Under federal law, the Age Discrimination in Employment Act, an employer generally cannot mandate retirement.
Prior to the 1986 amendments to the ADEA, an employee was protected from age discrimination only until age 70. Since the 1986 amendment, there is no age cap, so an employer generally could not require that even Methuselah retire because of his age.
There are, however, a few narrow circumstances under the ADEA where an employer may be able to mandate retirement. Relative to corporate America, there is a narrow exception for bona fide executives under the ADEA.

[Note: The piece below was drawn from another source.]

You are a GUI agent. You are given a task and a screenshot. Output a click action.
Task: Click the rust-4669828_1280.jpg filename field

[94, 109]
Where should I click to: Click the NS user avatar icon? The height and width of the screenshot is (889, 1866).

More specifically, the exception notes that bona fide executives who are 65 or older may be mandated to retire if they are “entitled to an immediate nonforfeitable annual retirement benefit from a pension, profit-sharing savings, or deferred compensation plan, or any combination of such plans, of the employer of such employee, which equals, in the aggregate, at least $44,000.”

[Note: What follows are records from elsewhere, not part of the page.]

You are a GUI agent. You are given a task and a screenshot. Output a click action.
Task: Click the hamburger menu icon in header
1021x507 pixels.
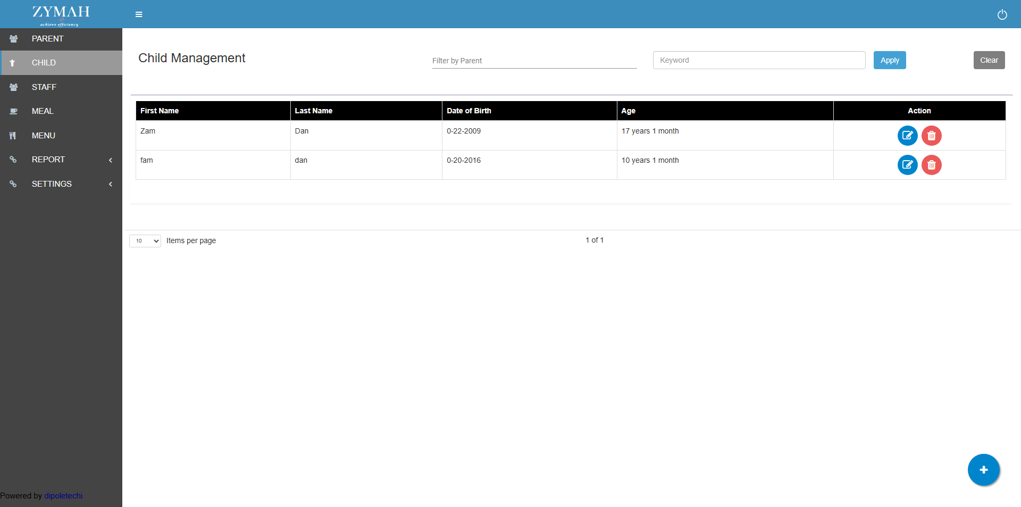[139, 14]
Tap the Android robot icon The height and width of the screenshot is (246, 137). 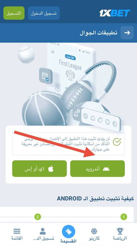106,169
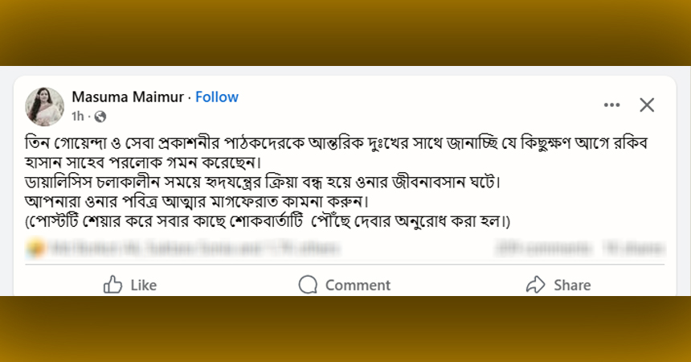Viewport: 691px width, 362px height.
Task: Click the thumbs-up Like icon
Action: (x=112, y=285)
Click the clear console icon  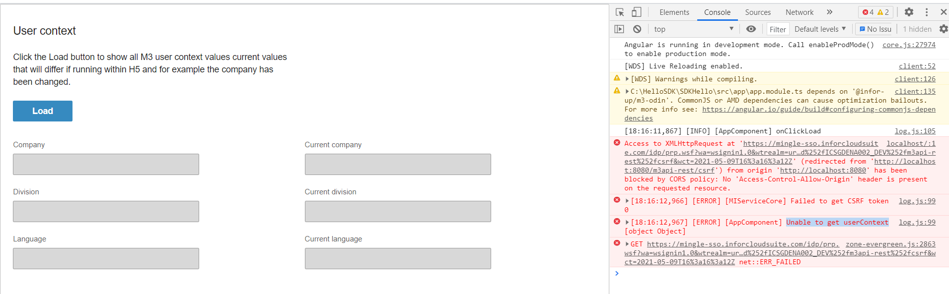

Yes, the $44,000 number is relatively low. But federal regulations implementing the ADEA restrict the annual income that can count toward that number.

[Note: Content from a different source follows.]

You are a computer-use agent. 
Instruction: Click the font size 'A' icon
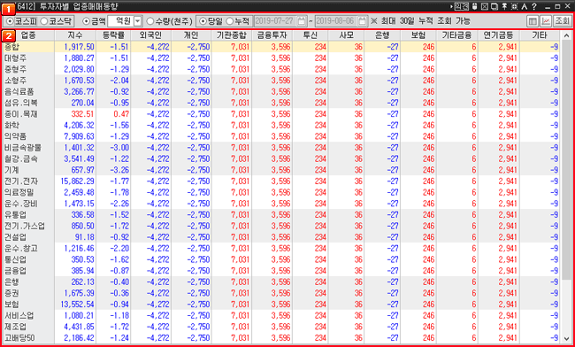pos(525,6)
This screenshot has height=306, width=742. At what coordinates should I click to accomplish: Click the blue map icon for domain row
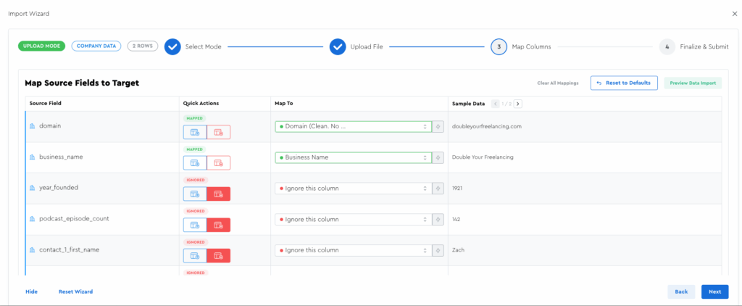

If an employee is a bona fide executive as defined above, the employee can be required to retire at age 65 under federal law. However, even if the exception applies, an employer must look at state and local laws, too.
Some states do not have a comparable bona fide executive exception. In the absence of such an exception under applicable state law, there is no mandatory retirement age for executives in that state.
Bottom line: mandatory retirement will be available to few, if any, of your employees.
Can an employer have a voluntary retirement plan?
In contrast to the limited availability of mandatory retirement, voluntary retirement is generally permissible under federal and state law. But that does not mean it is risk free.
Assume that, after the voluntary retirement program, there are involuntary terminations of older workers. This could occur as a result of a reduction in force or an older employee being performance managed out of the organization.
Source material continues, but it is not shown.